──────── SOURCE TEXT

"ceph orch ls", "ceph orch daemon rm" fail with exception "'KeyError: 'not'" on 15.2.10 - ceph-users

13 May 2021

Hi,

How I got here
--------------

Yesterday evening I added an OSD to my hobby system most likely using the
command:

# ceph-volume raw prepare --bluestore --data /dev/bcache0
# cephadm adopt --style legacy --name osd.20

I also used the command (after not having much luck with that, but I don't
have the specifics):

% ceph orch daemon add osd tutu:/tmp/bcache0

per https://docs.ceph.com/en/latest/cephadm/osd/#creating-new-osds

..which I think resulted in new osd.18, putting the bcache0 inside its own
VG and its own LV.

I don't have actual log of the used command available, but I did end up with
new osds 18 and 20.  First time using these command as well, my previous
ways to achieve the same were a bit more long-winded..

According to my monitoring my main issue appeared around the same time.

In this post I don't worry about the state of the OSD but only about
management.

Actual issue
------------

So when I now issue "ceph orch ls" I get the following output:

% ceph orch ls
Error EINVAL: Traceback (most recent call last):
  File "/usr/share/ceph/mgr/mgr_module.py", line 1204, in _handle_command
    return self.handle_command(inbuf, cmd)
  File "/usr/share/ceph/mgr/orchestrator/_interface.py", line 140, in
handle_command
    return dispatch[cmd['prefix']].call(self, cmd, inbuf)

────────────────
──────── INFORMATION GIVEN

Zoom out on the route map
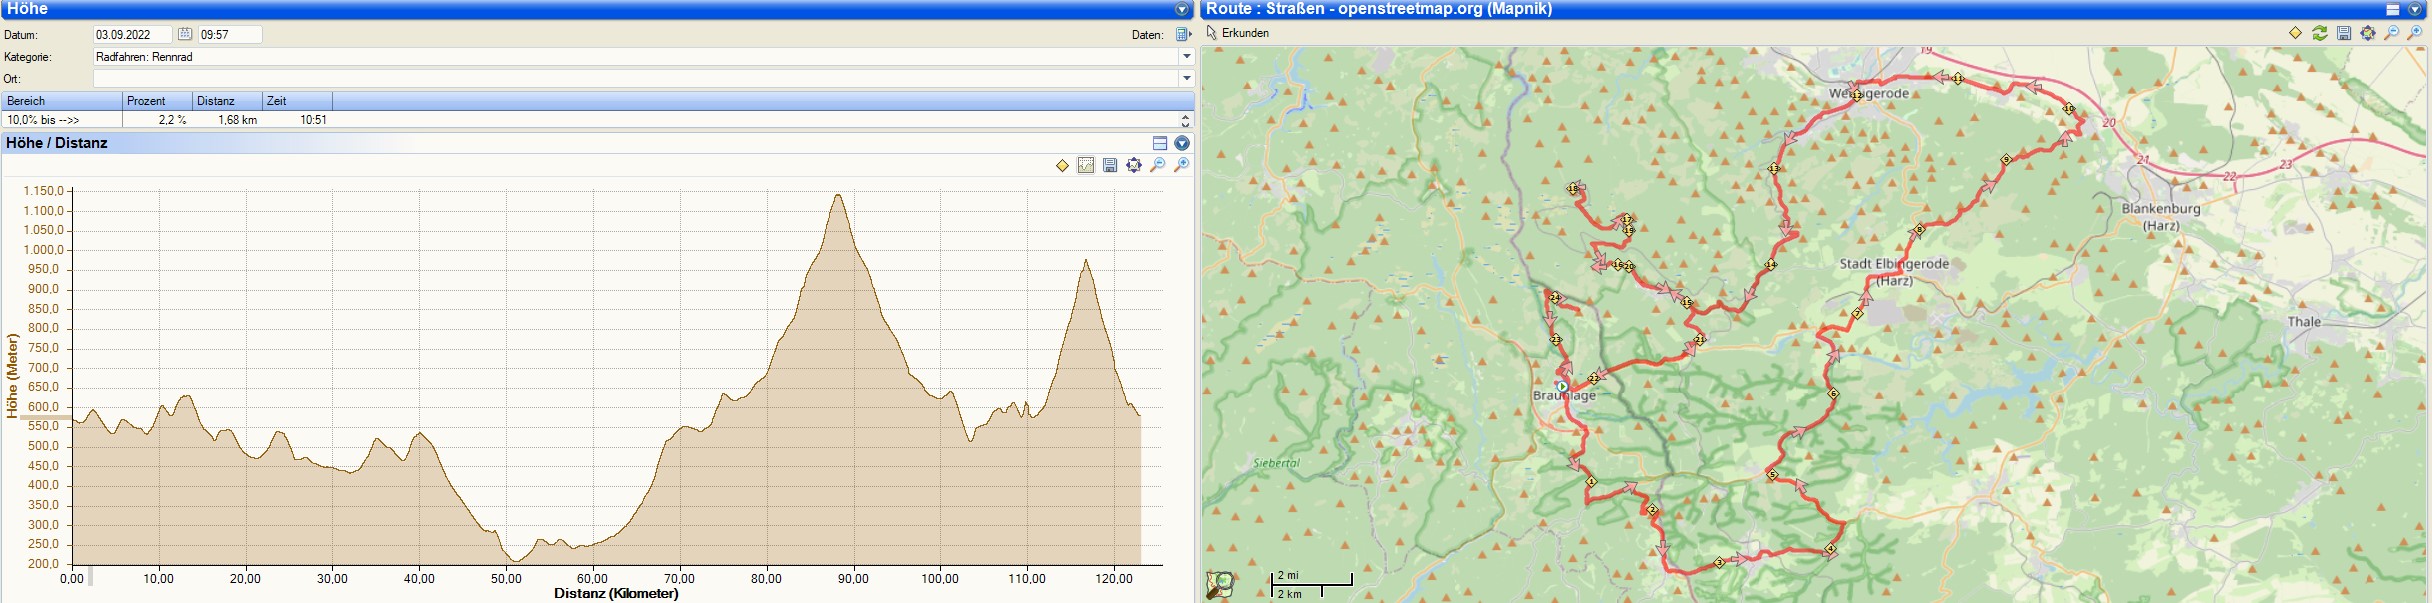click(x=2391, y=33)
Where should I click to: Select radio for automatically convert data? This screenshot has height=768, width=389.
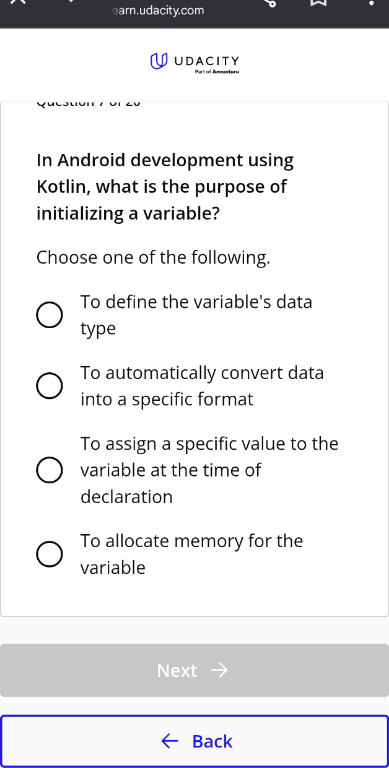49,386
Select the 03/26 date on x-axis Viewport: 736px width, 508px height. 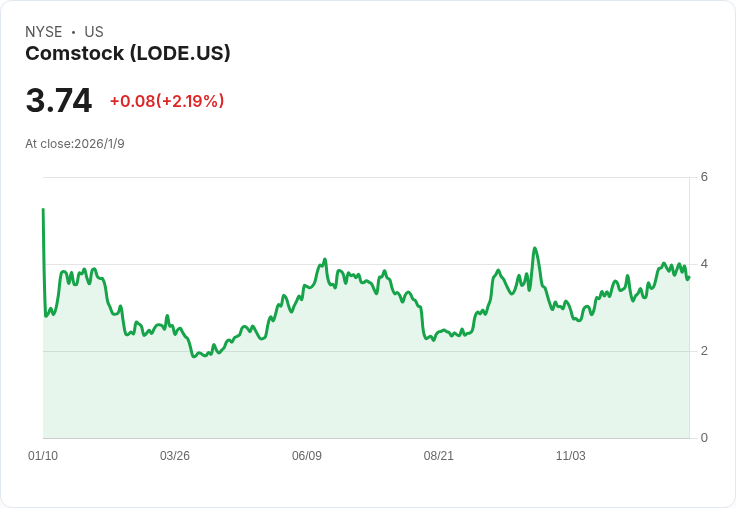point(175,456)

────────────────
──────── INFORMATION GIVEN

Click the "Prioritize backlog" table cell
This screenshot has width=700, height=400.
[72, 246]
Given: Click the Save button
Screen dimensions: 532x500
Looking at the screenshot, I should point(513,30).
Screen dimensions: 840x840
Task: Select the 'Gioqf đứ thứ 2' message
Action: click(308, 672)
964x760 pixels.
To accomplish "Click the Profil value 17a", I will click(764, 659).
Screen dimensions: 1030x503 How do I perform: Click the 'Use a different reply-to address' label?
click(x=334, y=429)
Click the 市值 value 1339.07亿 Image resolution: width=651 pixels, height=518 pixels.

────────────────

◆ **WORK TO DO**: Echo the ceph-users post verbatim between "So when I now" and "return self.handle_command(inbuf, cmd)", inclusive. The listing plays no part in the work here.

◆ **FINISHED TASK**:
So when I now issue "ceph orch ls" I get the following output:

% ceph orch ls
Error EINVAL: Traceback (most recent call last):
  File "/usr/share/ceph/mgr/mgr_module.py", line 1204, in _handle_command
    return self.handle_command(inbuf, cmd)